Exercise description :: In the entries below, find the lines that contain the word "agent" and copy them.

____ Extracted records

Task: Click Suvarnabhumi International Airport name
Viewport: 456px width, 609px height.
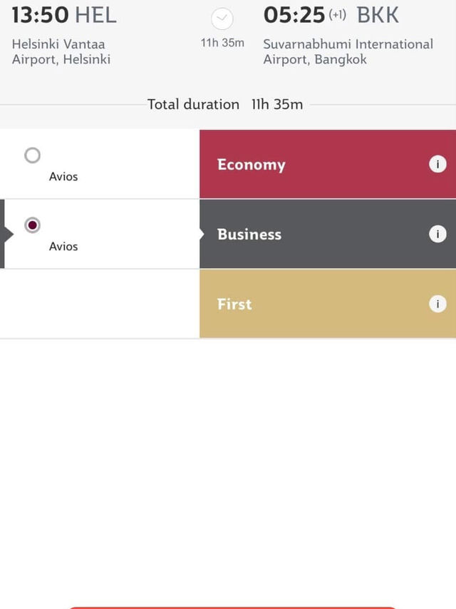Action: pyautogui.click(x=348, y=51)
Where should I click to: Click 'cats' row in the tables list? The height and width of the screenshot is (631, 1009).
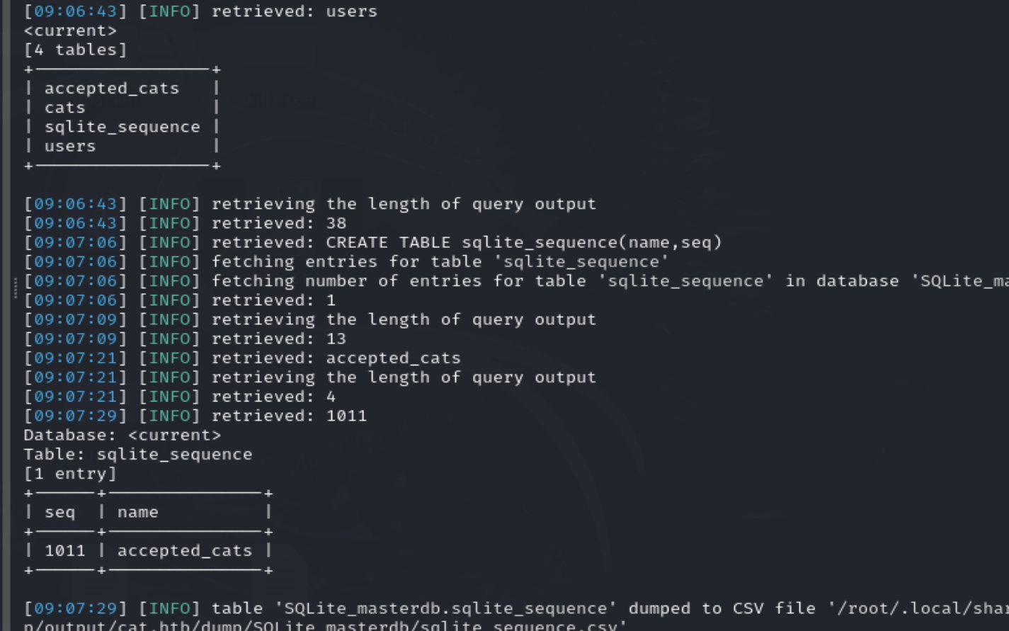pyautogui.click(x=64, y=108)
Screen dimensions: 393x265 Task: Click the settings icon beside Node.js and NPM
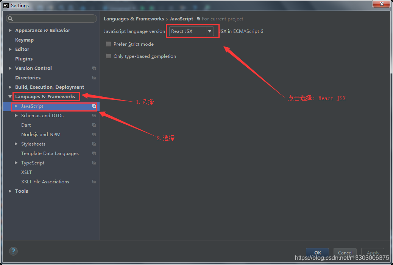click(x=94, y=134)
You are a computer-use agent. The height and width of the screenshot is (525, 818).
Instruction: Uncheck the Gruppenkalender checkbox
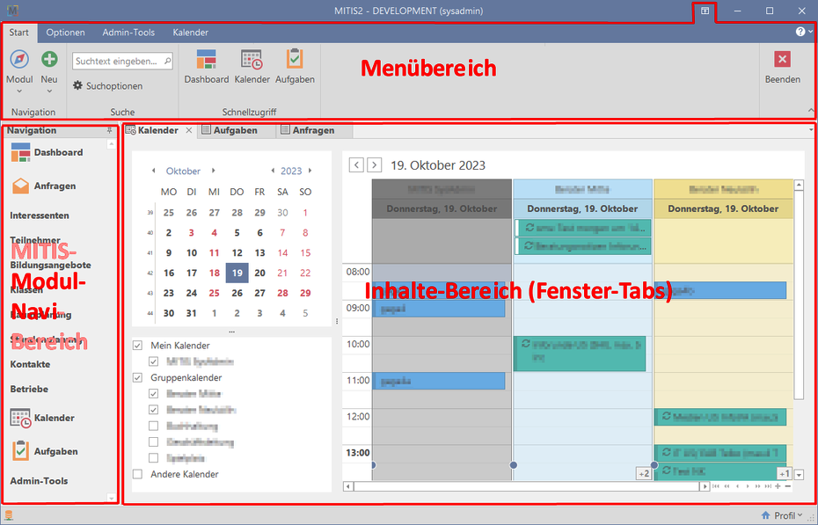click(137, 377)
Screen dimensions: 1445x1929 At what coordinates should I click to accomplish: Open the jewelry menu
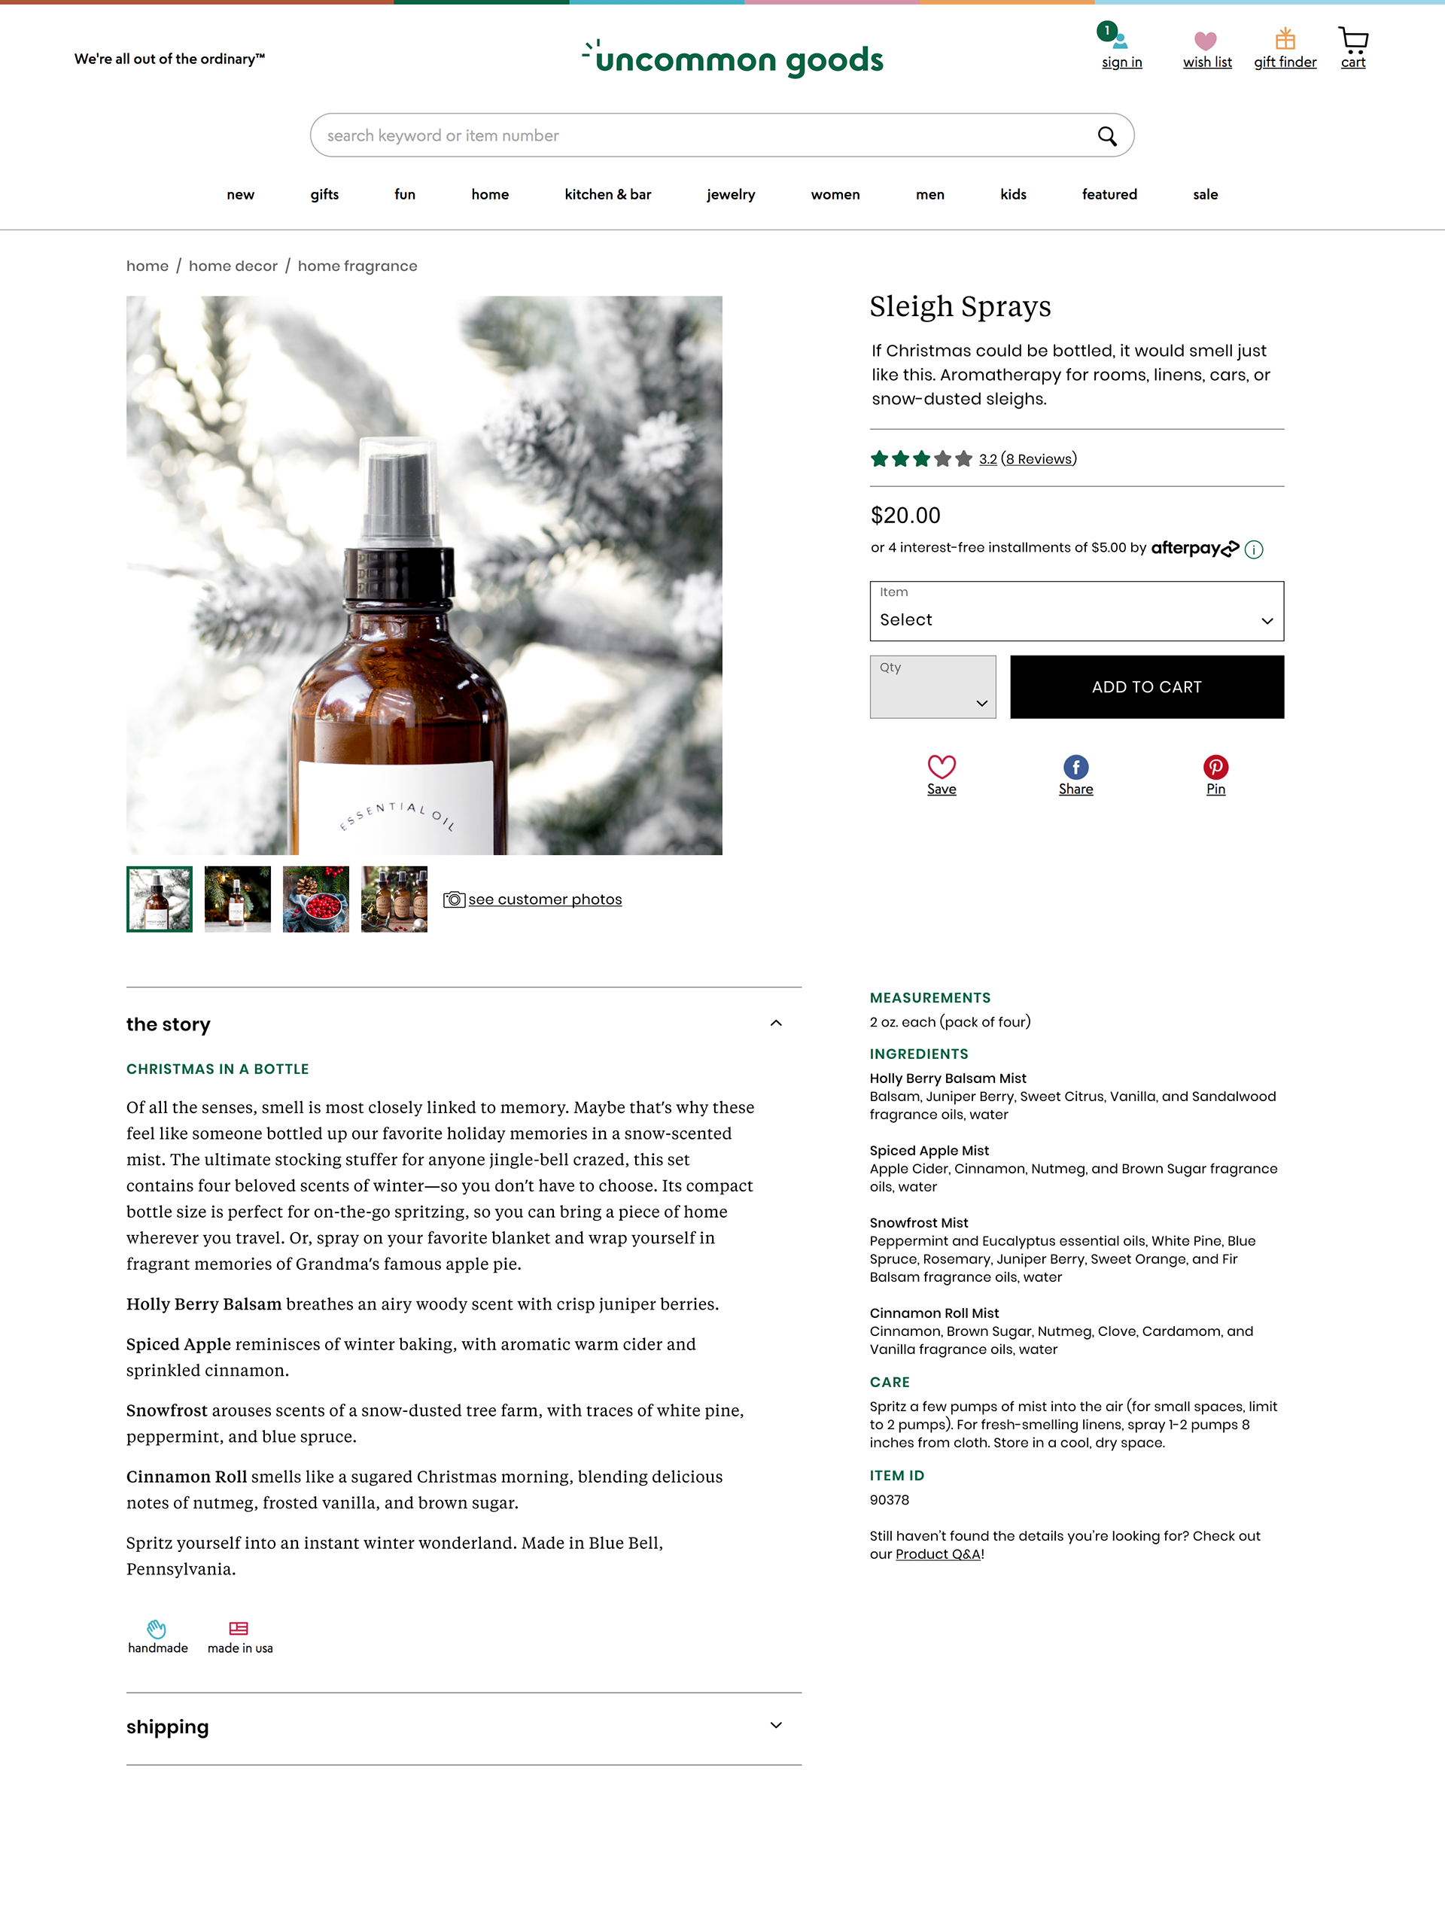click(731, 194)
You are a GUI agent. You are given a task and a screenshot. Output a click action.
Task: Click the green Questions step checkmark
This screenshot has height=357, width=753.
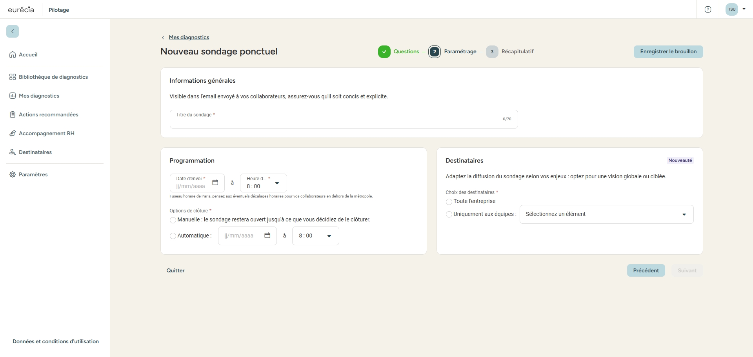(x=384, y=52)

________

Result of this exercise ::
You are a computer-use agent. The height and width of the screenshot is (525, 818).
You are a GUI agent. You are given a task and a screenshot. Output a click action.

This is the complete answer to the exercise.